** Opening RECORDS PROVIDED block **
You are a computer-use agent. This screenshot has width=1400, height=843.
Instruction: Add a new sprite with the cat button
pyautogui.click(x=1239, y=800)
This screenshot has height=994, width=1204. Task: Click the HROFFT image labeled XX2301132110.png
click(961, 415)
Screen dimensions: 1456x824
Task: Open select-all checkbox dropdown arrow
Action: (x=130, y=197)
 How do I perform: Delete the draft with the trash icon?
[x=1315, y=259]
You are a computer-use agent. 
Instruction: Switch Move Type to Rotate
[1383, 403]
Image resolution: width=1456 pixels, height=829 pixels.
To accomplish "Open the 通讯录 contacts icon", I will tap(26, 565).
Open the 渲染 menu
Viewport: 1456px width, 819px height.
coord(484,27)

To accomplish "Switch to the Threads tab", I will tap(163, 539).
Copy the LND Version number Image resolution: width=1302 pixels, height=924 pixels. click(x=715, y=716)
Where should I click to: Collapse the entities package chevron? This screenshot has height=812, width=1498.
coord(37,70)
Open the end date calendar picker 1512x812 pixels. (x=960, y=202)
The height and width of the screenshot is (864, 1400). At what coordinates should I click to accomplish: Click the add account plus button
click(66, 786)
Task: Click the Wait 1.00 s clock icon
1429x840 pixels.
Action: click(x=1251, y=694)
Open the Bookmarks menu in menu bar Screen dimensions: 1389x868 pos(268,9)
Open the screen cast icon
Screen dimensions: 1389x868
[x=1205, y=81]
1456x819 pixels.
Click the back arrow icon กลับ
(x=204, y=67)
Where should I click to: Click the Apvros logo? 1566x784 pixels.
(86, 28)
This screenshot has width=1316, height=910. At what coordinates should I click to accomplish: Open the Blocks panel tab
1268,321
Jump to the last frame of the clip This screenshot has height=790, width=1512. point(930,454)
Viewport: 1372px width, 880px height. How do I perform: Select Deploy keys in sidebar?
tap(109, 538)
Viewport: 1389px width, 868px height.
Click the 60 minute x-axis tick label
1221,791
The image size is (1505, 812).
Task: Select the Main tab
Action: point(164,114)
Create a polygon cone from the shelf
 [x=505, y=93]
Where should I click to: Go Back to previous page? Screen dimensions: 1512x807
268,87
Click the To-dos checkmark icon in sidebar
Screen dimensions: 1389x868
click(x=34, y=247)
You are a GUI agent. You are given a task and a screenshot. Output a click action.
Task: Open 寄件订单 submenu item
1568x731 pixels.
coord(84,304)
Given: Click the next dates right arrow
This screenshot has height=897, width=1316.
** Closing RECORDS PROVIDED block **
EXERCISE:
Every record shown above should be given back exactly.

YOUR SOLUTION:
You are a computer-use agent. This screenshot has width=1400, height=843.
Instruction: Add a new sprite with the cat button
pyautogui.click(x=1239, y=800)
This screenshot has height=994, width=1204. Task: Click the HROFFT image labeled XX2301132110.png
click(961, 415)
Screen dimensions: 1456x824
Task: Open select-all checkbox dropdown arrow
Action: (x=130, y=197)
 How do I perform: Delete the draft with the trash icon?
[x=1315, y=259]
You are a computer-use agent. 
Instruction: Switch Move Type to Rotate
[1383, 403]
Image resolution: width=1456 pixels, height=829 pixels.
To accomplish "Open the 通讯录 contacts icon", I will tap(26, 565).
Open the 渲染 menu
Viewport: 1456px width, 819px height.
coord(484,27)

To accomplish "Switch to the Threads tab", I will tap(163, 539).
Copy the LND Version number Image resolution: width=1302 pixels, height=924 pixels. click(x=715, y=716)
Where should I click to: Collapse the entities package chevron? This screenshot has height=812, width=1498.
coord(37,70)
Open the end date calendar picker 1512x812 pixels. (x=960, y=202)
The height and width of the screenshot is (864, 1400). At what coordinates should I click to accomplish: Click the add account plus button
click(66, 786)
Task: Click the Wait 1.00 s clock icon
1429x840 pixels.
Action: click(x=1251, y=694)
Open the Bookmarks menu in menu bar Screen dimensions: 1389x868 pos(268,9)
Open the screen cast icon
Screen dimensions: 1389x868
[x=1205, y=81]
1456x819 pixels.
Click the back arrow icon กลับ
(x=204, y=67)
Where should I click to: Click the Apvros logo? 1566x784 pixels.
(86, 28)
This screenshot has width=1316, height=910. At what coordinates should I click to accomplish: Open the Blocks panel tab
1268,321
Jump to the last frame of the clip This screenshot has height=790, width=1512. point(930,454)
Viewport: 1372px width, 880px height. How do I perform: Select Deploy keys in sidebar?
tap(109, 538)
Viewport: 1389px width, 868px height.
Click the 60 minute x-axis tick label
1221,791
The image size is (1505, 812).
Task: Select the Main tab
Action: point(164,114)
Create a polygon cone from the shelf
 [x=505, y=93]
Where should I click to: Go Back to previous page? Screen dimensions: 1512x807
268,87
Click the To-dos checkmark icon in sidebar
Screen dimensions: 1389x868
click(x=34, y=247)
You are a GUI agent. You are given a task and a screenshot. Output a click action.
Task: Open 寄件订单 submenu item
1568x731 pixels.
coord(84,304)
Given: Click the next dates right arrow
This screenshot has height=897, width=1316.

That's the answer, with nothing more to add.